Am nächsten Morgen fühlen sich manche von uns erschöpft und müde. Thulgrim bringt uns ein Tablett mit einem einfachen Frühstück und weist uns unsere erste Aufgabe zu. Wir sollen die Steine des Steinkreises ausgraben, umwerfen und dann abtransportieren. Wir nehmen uns Werkzeug und begeben uns dorthin. Während die kleineren sechs äußeren Steine von zottigen Flechten überwuchert sind, ist der mittlere Stein aus dunkelbraunem Basalt völlig frei von Bewuchs. Auf ihm schienen sich Zeichen zu befinden, die jedoch größtenteils weg gemeißelt wurden. Baldur erfühlt mithilfe seines zweiten Gesichtes eine schwache Präsenz des schwarzen Windes Dhar, eines dunklen Windes, der der Chaosmagie zugeordnet wird.

Beherzt packen wir zu und graben zunächst die äußeren Steine aus, bevor wir uns dem mittleren widmen. Als wir diesen auszugraben beginnen sehen wir, dass unterhalb der Erdoberfläche die Symbole noch nicht entfernt wurden.
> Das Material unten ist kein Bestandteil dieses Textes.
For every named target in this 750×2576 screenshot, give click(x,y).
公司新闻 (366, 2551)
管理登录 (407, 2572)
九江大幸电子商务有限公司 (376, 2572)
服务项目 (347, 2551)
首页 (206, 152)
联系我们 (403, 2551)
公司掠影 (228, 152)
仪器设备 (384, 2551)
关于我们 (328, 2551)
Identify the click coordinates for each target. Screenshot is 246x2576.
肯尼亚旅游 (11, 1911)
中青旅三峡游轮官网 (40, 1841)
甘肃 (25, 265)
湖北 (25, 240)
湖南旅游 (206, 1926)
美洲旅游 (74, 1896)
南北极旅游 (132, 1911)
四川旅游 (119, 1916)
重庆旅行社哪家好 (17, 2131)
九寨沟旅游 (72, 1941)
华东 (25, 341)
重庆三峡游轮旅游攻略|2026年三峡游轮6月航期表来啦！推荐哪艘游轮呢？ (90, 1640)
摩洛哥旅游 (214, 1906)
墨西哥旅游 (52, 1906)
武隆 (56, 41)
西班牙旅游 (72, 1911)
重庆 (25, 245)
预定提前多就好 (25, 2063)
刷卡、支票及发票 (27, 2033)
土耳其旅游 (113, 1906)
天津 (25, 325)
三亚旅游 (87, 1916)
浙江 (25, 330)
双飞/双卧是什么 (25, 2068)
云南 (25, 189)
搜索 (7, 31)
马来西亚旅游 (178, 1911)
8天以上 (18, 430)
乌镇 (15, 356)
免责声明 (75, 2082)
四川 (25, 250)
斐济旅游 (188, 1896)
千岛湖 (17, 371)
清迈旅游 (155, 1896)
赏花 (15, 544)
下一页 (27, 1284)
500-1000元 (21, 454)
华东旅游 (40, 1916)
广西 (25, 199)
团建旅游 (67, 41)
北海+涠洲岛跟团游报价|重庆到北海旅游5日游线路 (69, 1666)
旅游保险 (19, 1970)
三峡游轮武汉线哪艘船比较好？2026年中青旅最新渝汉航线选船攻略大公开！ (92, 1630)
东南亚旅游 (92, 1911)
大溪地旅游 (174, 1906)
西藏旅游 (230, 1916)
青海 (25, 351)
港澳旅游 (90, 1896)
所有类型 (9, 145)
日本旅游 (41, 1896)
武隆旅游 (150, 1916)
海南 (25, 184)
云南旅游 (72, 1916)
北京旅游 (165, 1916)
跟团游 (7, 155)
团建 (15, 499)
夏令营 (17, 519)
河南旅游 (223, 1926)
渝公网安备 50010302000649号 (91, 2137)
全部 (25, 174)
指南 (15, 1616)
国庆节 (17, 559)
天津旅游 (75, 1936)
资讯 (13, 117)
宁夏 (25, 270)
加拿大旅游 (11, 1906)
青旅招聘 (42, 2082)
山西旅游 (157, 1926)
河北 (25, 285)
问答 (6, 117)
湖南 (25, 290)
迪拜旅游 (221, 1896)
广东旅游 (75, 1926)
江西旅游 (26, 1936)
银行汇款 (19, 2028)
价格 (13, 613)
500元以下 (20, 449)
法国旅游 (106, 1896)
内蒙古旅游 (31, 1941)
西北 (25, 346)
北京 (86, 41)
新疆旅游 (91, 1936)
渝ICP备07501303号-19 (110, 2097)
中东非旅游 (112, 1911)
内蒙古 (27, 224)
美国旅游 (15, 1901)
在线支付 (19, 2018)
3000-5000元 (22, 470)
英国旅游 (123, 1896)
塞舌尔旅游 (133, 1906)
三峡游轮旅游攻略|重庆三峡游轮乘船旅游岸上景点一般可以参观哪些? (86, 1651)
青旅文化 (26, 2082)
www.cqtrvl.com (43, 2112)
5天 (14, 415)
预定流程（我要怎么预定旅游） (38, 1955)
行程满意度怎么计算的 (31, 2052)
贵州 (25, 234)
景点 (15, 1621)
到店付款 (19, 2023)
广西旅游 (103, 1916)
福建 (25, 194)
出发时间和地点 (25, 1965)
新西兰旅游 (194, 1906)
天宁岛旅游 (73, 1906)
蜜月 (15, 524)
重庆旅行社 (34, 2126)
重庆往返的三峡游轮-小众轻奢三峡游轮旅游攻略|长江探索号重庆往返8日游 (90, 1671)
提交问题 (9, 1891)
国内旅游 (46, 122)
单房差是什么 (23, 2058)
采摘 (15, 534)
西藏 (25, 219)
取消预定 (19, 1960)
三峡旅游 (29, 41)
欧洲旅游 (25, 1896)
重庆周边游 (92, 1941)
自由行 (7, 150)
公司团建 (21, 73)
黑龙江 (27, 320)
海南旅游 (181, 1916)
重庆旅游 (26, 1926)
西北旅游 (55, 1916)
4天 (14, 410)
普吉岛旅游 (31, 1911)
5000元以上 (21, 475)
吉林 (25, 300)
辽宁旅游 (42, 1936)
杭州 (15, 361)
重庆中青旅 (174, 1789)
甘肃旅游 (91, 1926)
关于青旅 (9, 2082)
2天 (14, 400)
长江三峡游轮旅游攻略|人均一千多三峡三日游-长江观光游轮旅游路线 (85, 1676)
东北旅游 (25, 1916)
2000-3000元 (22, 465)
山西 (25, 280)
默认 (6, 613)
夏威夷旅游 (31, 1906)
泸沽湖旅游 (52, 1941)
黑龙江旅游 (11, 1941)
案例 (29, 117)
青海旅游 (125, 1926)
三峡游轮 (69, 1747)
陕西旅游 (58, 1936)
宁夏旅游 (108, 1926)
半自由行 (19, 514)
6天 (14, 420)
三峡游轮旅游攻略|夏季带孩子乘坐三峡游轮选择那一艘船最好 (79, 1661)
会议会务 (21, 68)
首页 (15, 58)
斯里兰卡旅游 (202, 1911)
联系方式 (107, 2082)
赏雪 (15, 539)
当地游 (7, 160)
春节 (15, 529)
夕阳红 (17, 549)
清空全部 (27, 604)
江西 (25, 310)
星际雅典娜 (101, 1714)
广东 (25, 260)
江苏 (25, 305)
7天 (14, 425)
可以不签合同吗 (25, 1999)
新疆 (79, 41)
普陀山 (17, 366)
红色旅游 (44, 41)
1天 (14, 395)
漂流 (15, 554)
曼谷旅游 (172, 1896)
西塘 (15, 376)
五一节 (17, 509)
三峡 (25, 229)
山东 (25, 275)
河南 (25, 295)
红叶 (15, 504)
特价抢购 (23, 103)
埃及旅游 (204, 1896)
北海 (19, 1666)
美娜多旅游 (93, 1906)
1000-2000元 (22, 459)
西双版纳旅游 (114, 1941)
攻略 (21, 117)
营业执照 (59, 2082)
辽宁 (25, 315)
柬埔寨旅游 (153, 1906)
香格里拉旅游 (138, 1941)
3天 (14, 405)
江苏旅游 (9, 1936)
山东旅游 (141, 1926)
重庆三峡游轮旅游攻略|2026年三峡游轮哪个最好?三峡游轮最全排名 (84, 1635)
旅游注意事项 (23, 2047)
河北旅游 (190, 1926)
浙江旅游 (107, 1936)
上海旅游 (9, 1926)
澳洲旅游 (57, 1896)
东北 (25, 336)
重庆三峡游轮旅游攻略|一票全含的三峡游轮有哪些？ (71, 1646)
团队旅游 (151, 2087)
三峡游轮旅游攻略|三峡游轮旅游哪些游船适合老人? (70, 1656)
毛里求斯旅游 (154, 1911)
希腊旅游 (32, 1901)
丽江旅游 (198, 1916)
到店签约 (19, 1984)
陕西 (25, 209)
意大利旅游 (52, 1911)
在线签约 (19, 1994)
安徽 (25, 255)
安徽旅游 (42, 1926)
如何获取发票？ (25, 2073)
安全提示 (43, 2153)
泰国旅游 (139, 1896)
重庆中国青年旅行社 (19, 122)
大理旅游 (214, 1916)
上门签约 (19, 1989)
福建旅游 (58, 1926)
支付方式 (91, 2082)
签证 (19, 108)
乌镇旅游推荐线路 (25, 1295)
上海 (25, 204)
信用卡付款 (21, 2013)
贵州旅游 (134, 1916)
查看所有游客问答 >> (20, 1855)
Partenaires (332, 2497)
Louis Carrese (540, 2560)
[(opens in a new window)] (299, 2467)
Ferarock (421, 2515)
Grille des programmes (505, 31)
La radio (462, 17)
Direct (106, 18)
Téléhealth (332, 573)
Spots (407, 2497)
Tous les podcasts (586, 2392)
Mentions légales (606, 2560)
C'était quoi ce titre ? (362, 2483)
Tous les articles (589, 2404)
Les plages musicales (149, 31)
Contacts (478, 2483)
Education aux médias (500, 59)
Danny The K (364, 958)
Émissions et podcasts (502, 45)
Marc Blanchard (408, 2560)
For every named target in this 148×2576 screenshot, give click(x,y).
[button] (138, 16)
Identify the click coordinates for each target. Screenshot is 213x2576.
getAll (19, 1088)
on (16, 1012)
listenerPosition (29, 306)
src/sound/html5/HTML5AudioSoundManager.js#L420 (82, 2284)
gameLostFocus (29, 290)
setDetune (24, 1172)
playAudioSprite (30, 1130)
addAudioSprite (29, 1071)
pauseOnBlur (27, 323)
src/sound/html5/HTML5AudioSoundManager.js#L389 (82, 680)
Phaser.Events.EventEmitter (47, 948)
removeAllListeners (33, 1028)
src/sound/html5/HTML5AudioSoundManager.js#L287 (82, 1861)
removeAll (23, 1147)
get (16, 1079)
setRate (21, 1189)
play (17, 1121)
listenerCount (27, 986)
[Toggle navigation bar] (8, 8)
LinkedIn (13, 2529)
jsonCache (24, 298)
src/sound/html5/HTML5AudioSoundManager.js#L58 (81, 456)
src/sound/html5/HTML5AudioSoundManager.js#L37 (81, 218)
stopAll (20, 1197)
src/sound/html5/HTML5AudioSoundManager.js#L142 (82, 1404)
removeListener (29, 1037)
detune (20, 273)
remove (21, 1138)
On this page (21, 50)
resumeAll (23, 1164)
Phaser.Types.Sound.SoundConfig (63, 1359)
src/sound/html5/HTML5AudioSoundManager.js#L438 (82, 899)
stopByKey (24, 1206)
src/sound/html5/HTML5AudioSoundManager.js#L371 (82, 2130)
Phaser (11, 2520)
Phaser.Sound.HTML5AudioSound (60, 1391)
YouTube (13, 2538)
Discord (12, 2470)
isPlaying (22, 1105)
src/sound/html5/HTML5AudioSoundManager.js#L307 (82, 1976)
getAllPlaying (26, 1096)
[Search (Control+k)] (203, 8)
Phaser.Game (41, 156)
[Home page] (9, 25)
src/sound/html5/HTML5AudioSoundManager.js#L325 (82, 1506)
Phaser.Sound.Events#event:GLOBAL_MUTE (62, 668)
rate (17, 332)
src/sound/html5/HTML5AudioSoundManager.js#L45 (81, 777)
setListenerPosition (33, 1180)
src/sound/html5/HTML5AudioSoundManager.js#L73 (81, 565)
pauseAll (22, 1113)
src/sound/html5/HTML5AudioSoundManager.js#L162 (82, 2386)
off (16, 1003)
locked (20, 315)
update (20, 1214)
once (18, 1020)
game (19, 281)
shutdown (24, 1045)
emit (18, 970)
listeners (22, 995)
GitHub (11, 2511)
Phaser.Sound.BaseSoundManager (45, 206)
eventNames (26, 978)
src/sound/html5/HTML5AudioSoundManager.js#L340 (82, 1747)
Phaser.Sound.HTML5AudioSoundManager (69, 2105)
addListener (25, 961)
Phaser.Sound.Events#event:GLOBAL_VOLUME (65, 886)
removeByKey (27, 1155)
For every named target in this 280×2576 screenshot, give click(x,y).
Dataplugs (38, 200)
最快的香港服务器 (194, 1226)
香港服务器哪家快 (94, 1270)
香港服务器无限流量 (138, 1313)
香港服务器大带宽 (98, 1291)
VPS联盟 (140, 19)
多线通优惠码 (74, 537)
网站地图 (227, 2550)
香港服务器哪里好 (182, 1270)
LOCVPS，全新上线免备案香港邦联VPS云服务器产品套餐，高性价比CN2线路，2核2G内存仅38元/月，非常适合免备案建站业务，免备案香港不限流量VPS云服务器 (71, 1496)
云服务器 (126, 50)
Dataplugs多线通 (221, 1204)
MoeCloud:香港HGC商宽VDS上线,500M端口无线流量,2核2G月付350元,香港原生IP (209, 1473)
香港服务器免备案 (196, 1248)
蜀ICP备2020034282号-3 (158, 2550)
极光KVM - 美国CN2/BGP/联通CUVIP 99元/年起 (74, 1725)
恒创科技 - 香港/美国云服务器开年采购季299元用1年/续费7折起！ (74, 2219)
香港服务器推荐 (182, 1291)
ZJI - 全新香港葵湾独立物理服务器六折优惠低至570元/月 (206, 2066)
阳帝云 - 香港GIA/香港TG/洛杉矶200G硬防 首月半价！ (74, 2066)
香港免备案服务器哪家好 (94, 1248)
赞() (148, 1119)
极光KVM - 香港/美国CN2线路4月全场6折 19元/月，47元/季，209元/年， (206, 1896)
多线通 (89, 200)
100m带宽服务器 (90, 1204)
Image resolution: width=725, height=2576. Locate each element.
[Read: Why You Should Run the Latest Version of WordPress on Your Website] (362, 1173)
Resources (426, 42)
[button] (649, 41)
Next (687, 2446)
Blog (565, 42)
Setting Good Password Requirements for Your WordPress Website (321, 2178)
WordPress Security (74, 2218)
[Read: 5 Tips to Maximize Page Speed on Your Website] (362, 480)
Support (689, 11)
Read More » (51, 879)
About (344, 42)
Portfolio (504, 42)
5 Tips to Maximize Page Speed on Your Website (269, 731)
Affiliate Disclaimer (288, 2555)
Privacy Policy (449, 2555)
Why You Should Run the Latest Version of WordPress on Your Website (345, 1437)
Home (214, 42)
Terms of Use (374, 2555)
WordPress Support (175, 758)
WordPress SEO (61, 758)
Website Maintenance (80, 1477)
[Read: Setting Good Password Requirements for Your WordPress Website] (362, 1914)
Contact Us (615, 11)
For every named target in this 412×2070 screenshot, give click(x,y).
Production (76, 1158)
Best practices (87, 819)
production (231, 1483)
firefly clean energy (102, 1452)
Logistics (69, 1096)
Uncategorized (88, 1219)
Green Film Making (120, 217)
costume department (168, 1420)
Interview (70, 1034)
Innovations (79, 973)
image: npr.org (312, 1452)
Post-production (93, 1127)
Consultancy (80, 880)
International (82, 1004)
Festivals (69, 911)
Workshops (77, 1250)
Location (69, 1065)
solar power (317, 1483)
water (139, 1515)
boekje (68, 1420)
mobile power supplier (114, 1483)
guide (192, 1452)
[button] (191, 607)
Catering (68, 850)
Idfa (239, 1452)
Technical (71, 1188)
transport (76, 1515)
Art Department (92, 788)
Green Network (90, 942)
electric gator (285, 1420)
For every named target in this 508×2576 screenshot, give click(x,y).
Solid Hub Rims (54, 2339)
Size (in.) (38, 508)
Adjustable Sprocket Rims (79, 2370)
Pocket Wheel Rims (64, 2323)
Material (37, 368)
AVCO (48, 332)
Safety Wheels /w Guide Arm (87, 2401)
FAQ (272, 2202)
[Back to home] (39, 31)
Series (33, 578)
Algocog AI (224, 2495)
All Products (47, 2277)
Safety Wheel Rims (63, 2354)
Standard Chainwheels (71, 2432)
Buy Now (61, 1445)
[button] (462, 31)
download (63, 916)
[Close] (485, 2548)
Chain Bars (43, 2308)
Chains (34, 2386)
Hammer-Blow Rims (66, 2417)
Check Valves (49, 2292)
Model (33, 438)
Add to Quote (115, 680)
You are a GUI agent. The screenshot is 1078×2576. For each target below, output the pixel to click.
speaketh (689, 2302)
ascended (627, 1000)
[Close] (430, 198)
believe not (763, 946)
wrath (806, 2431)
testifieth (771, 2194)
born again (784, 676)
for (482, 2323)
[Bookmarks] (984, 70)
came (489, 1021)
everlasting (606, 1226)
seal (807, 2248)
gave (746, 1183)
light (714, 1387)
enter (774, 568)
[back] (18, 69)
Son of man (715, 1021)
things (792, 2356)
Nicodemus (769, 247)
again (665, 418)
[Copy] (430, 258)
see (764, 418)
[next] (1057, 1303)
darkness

Man erkennt seltsame und unheimliche, echsenhafte Kreaturen, deren Matriarchin offenbar hier bestattet wurde. Offenbar ist dies die Grabstätte eines archiaischen Echsenvolkes!

Christoph paust die Symbole ringsherum ab, bevor die vier Brüder den Stein umlegen und in zwei Teile zerteilen. Baldur erspürt und überprüft mit der Schaufel, dass sich unterhalb der Mittelstele noch etwas Weiteres befindet, dass offenbar auch aus Stein besteht und größer ist. Wir tragen dies Thulgrim vor und er befiehlt, das Objekt auszugraben. Nach weiteren Grabungsarbeiten legen wir einen etwa drei Meter großen, steinernen Sarkopharg frei und finden in dessen Inneren neben sterblichen Überresten auch noch sechs goldene Armreife, die pro Stück bestimmt zwei Goldstücke wert sein mögen. Thulgrim bietet uns zehn Schilling pro Reif, also insgesamt drei Goldkronen als Finderlohn an. Die Ringe gehören natürlich den Bauherren Reuter und Stiegler.

Christoph möchte eigentlich mit Vadoma sprechen, um ihre Intuitionen hinsichtlich der kommenden Ereignisse zu erfahren, doch die Geschehnisse Tags zuvor waren zu viel für sie und sie ist zu erschöpft, sodass er nicht vorgelassen wird. Immerhin laden uns die Strigani zu sich ans Feuer und zum Essen ein, da nun, da die Steine fort sind, sie sich alle viel besser und nicht mehr bedrückt fühlen. Sie alle scheinen im positiven Sinne wie ausgewechselt und wir scheinen einen guten Eindruck bei ihnen hinterlassen zu haben.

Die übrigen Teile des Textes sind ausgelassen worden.